In my book, race has nothing to do with the charges against Cosby. The bottom line is that Cosby is a sexual predator. With his fame and stardom, it would not have been difficult to find women to voluntarily engage in consensual sex. While this is inconsistent with the image he tries to portray as the happily married husband and father, and I’m not condoning it, such relationships are not illegal if voluntary — and stars for the most part don’t have to look too far.

But Cosby cloaked himself in the aura of being a father figure and got his kicks by having sex with unconscious women — which sounds kind of freaky to me. And to make it worse, he preyed on struggling females that placed their trust and confidence in him after he assured them that he would mentor them and help them in their careers. He then proceeded to do exactly what he said he would do in his “Spanish fly” routine.

So now the jury as spoken. At the end of the trial, the ever-classless Cosby cursed at the prosecutor, calling him an asshole. If I were the prosecutor I would have been inclined to say something like “Who’s the asshole now?” As he was led from the Courthouse — a courtesy that the average convicted felon would not have had — he raised his cane in continued defiance.

Well, Cos, you can raise all the canes that you want. But your accusers have won, and you have lost. It’s time for you to accept what you are, a low-life sexual predator who will go to prison and spend the rest of your life officially labeled a sex offender.

Most of the universities have revoked their honorary degrees. Unfortunately, your victims can not revoke their memories of your unwanted sexual attacks. But at least they made it possible for the world to see the real Bill Cosby.

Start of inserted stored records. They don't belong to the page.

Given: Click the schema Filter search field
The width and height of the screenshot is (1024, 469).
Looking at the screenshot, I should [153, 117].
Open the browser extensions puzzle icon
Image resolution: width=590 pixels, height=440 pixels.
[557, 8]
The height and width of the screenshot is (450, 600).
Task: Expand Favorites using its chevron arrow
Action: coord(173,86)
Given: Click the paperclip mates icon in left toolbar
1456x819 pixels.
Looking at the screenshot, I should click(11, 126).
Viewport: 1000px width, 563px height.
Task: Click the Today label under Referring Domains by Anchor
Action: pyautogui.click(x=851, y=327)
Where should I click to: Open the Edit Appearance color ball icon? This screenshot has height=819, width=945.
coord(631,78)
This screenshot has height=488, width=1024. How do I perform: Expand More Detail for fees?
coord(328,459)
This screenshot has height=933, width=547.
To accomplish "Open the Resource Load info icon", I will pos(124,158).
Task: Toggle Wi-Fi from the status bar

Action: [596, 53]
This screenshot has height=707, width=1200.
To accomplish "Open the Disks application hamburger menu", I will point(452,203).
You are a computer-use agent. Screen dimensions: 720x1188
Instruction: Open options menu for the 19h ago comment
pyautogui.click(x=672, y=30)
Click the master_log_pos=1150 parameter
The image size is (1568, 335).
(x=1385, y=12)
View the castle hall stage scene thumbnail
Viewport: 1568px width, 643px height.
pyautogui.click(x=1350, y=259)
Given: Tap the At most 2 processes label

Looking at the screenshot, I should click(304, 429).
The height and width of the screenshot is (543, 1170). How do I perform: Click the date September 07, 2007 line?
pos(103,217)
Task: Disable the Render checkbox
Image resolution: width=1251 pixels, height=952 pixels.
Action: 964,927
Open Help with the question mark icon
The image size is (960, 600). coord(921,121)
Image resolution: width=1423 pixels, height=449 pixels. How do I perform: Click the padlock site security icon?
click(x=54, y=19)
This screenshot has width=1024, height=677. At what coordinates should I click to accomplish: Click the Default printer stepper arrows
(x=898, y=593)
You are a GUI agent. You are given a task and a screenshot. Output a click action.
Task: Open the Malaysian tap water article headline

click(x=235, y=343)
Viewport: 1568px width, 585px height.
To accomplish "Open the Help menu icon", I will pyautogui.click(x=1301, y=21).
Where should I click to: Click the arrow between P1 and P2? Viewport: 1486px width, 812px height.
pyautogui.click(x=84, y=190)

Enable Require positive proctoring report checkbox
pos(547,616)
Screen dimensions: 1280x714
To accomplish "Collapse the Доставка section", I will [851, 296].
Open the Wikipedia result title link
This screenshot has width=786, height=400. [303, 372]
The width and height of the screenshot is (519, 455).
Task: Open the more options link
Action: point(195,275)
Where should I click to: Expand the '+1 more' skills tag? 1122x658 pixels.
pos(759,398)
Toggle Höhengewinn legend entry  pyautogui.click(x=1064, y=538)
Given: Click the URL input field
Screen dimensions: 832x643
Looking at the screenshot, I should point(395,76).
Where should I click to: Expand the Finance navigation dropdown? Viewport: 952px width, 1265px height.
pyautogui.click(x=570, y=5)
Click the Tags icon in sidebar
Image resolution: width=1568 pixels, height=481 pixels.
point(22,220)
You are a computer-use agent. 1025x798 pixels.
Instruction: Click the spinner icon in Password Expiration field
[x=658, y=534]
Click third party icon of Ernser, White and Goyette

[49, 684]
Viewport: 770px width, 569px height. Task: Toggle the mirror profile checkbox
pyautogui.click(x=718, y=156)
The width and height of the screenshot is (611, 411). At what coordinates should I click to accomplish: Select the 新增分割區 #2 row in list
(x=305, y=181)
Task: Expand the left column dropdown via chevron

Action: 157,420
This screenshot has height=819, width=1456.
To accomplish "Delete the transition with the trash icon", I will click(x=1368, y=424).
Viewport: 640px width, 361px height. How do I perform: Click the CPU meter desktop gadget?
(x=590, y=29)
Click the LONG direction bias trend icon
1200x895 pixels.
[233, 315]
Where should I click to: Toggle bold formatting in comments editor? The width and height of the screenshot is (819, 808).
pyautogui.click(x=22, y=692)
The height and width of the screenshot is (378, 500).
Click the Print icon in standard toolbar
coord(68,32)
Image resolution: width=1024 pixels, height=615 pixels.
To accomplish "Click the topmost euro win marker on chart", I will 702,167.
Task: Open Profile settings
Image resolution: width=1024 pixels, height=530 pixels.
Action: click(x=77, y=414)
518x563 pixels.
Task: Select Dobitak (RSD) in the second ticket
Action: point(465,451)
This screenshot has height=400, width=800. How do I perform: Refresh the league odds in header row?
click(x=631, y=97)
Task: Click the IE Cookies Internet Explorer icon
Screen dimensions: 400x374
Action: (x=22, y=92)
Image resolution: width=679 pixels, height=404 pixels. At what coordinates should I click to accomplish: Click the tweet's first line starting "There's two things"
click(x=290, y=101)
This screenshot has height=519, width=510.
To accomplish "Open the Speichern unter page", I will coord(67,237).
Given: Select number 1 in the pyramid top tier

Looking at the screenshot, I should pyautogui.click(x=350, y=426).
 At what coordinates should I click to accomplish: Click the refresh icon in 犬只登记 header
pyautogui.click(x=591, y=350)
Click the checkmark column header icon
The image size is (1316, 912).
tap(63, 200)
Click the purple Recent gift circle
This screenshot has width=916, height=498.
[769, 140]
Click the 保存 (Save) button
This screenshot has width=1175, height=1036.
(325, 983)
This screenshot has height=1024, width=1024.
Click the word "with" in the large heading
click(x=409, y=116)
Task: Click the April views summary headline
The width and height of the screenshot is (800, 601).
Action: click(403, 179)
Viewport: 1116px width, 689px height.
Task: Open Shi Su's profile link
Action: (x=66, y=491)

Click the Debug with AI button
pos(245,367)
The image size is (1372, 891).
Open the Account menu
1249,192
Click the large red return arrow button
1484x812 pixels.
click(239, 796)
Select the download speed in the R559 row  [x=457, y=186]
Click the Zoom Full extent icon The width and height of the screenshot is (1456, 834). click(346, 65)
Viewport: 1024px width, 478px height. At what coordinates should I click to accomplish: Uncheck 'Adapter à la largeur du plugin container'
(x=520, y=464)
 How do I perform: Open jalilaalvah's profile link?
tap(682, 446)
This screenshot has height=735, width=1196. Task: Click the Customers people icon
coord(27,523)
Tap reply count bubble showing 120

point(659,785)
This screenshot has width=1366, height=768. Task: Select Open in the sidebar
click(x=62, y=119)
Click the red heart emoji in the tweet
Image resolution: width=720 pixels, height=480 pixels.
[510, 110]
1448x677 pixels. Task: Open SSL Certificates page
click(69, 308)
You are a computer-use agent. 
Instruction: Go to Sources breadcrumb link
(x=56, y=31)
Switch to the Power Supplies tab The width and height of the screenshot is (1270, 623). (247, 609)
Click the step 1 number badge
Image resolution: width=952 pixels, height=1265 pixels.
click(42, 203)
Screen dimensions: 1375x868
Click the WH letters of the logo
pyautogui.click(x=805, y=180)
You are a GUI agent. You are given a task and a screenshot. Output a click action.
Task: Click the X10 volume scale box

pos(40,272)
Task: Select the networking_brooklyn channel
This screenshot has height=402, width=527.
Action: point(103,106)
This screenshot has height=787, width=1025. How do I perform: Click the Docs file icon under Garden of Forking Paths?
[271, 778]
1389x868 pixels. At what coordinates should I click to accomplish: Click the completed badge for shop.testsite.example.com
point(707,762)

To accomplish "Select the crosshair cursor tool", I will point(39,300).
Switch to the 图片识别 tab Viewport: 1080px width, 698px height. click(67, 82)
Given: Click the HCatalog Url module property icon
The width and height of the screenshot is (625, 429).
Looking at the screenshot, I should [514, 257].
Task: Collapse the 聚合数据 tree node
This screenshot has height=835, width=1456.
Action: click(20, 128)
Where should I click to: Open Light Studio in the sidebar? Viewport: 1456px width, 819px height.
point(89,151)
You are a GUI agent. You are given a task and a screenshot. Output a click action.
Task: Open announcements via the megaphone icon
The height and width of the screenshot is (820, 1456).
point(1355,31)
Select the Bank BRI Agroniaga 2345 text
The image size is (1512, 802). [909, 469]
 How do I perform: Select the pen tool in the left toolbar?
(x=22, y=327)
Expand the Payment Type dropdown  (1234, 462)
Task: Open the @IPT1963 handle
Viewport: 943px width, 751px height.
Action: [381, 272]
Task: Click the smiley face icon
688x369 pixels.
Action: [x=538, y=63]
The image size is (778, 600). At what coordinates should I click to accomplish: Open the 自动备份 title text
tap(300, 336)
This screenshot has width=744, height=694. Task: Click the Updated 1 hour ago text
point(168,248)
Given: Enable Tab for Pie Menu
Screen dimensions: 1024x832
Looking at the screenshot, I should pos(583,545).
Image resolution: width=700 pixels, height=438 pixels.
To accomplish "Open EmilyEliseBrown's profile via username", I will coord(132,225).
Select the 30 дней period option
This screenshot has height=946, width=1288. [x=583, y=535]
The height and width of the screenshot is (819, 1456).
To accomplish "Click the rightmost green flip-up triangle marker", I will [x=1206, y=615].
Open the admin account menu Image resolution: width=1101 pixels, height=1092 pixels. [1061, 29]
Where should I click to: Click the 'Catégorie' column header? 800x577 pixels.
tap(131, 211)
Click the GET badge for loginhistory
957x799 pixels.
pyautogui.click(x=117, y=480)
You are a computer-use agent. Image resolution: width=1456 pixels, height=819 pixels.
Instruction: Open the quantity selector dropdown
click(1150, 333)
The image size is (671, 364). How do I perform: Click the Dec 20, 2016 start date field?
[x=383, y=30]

So the women of America can say with great delight adios, good bye, farewell, Bill Cosby. We’ll see you behind bars.

C. Ellen Connally is a retired judge of the Cleveland Municipal Court. From 2010 to 2014 she served as the President of the Cuyahoga County Council. An avid reader and student of American history, she serves on the Board of the Ohio History Connection, is currently vice president of the Cuyahoga County Soldiers and Sailors Monument Commission and treasurer of the Cleveland Civil War Round Table. She holds degrees from BGSU, CSU and is all but dissertation for a PhD from the University of Akron.